I think in some ways Bass’s film anticipates today’s distributed, data-driven world. The ants are a decentralised intelligence, a living algorithm. The scientists, isolated in their sterile dome, are old-model humans: rational, hierarchical, doomed. The feedback loop tightens until comprehension gives way to communication and ultimately to merger.
The lost future
Half a century later — at least in some techno-optimist views – our machines watch over us with a sort of algorithmic grace, at least if you believe “grace” involves being able to dropship cheap shit from China. Either way, the harmony Brautigan imagined never arrived. We built feedback systems without balance and connectivity without empathy.
(Sidenote: This is usually where I say “duh, capitalism” but I’m going to spare you that today.

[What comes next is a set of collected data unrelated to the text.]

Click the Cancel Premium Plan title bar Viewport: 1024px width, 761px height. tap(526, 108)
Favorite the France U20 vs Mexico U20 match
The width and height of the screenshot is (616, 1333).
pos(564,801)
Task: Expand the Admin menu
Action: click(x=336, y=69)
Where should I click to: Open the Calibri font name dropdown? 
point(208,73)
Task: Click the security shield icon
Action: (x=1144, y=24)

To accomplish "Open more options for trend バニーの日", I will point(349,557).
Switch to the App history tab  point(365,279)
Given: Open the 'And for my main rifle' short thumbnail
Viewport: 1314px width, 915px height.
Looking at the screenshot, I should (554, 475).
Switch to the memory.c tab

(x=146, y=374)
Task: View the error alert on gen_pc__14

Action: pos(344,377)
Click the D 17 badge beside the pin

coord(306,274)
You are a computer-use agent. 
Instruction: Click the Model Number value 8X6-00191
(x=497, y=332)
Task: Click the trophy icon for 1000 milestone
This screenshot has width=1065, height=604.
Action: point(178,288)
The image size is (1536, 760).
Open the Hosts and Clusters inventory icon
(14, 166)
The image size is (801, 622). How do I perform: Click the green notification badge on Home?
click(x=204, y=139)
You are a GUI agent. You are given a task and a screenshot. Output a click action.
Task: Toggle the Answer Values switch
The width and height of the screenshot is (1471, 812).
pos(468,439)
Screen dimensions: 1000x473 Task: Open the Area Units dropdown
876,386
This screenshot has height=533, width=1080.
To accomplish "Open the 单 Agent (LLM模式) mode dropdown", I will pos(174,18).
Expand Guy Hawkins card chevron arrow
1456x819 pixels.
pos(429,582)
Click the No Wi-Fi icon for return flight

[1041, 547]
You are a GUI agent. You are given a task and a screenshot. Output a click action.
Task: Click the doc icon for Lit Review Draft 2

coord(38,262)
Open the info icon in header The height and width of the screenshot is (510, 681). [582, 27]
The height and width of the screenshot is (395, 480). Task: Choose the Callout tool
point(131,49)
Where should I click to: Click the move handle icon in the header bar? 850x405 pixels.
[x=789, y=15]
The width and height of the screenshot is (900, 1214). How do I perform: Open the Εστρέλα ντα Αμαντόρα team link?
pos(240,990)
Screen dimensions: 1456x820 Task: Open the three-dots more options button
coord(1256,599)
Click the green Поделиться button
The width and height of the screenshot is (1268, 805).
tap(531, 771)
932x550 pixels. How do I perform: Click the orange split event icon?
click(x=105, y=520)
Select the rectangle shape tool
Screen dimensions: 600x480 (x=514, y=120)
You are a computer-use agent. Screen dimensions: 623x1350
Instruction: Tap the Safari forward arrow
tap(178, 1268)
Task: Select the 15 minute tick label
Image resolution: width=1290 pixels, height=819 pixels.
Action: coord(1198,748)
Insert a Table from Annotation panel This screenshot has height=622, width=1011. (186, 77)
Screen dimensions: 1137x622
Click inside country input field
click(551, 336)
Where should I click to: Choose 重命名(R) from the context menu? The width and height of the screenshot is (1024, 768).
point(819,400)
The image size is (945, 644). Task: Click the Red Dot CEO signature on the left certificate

You’ll thank me.)
I think Phase IV endures not just because it’s a good film (it is) but because it captures a moment when technology still felt like it could be a part of nature. It was a point when designers, scientists, dreamers, drummers and hippies believed information might heal the rift between humanity and the environment. Its restored ending takes the film from dystopia to elegy, with the ants’ geometric columns rising like the Monolith from 2001: A Space Odyssey. It’s a vision of what might have been if we’d followed the line from cybernetics to ecology instead of the World Wide Web to commerce.
That dream now seems hopelessly naive, but watching Phase IV today is a glimpse of an alternate history in which communication replaced control and intelligence — whether carbon, silicon, or chitin — belonged to the same living systems.